Mr Borg says the slump in construction is worrying for everyone because the economy is so interlinked. But he stresses that BoV had taken a decision years ago to reduce its involvement in the construction sector, and its exposure to construction is much lower than it used to be.

“BoV is very much oriented towards larger projects, for which there is still a market, as opposed to the smaller four- or five-storey apartment blocks. Many of the large projects have already been sold.”

He adds that BoV always tells the rating agencies that the bank takes property as collateral and its exposure to the construction industry is through this collateral “which does not mean our business is more risky”.

The slump in construction is worrying for everyone because the economy is so interlinked

Asked if he was concerned that Malta could slip into recession after economic growth contracted in the fourth quarter of 2011, Mr Borg says: “The Maltese economy operates within a globalised environment. What happens in Greece affects us. Whatever happens to our major trading partners, Germany, Britain and Italy affects us.

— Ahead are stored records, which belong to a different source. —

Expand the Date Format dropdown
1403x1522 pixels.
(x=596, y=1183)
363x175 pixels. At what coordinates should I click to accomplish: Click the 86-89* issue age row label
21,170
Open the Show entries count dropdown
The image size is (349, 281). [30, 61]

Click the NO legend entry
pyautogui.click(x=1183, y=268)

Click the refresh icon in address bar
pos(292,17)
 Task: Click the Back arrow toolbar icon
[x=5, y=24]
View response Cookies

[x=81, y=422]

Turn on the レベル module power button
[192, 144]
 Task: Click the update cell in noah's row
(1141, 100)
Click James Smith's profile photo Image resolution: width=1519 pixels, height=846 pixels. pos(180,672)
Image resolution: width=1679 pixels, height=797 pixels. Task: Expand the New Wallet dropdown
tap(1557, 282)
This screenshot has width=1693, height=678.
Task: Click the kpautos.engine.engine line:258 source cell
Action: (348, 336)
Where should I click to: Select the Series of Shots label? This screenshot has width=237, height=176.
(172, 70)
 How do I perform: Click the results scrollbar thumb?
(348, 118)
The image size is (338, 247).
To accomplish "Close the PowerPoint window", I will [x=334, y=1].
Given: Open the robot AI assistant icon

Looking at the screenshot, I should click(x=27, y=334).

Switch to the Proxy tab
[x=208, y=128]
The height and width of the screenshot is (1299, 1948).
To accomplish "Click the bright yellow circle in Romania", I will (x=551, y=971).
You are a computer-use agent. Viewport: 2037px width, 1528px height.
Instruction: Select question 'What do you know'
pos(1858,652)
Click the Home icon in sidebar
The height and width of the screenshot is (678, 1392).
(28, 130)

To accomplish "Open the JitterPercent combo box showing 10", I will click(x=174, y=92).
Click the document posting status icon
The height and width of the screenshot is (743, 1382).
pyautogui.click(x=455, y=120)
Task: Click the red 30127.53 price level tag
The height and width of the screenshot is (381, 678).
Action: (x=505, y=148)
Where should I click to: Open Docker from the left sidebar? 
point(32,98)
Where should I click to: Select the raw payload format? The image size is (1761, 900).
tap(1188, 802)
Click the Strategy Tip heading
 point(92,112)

“We are worried about collateral damage hitting Malta, because we are hit indirectly. There is also another factor over which we have absolutely no control, namely the rise in the price of oil, which have caused utility tariffs to increase.”

But he adds that if Malta can continue to maintain its employment rate at a relatively high level, then consumption will remain constant.

“The employment level is critical, and we must all work towards keeping this rate stable. We must identify and invest in the business sectors of the future,” he says.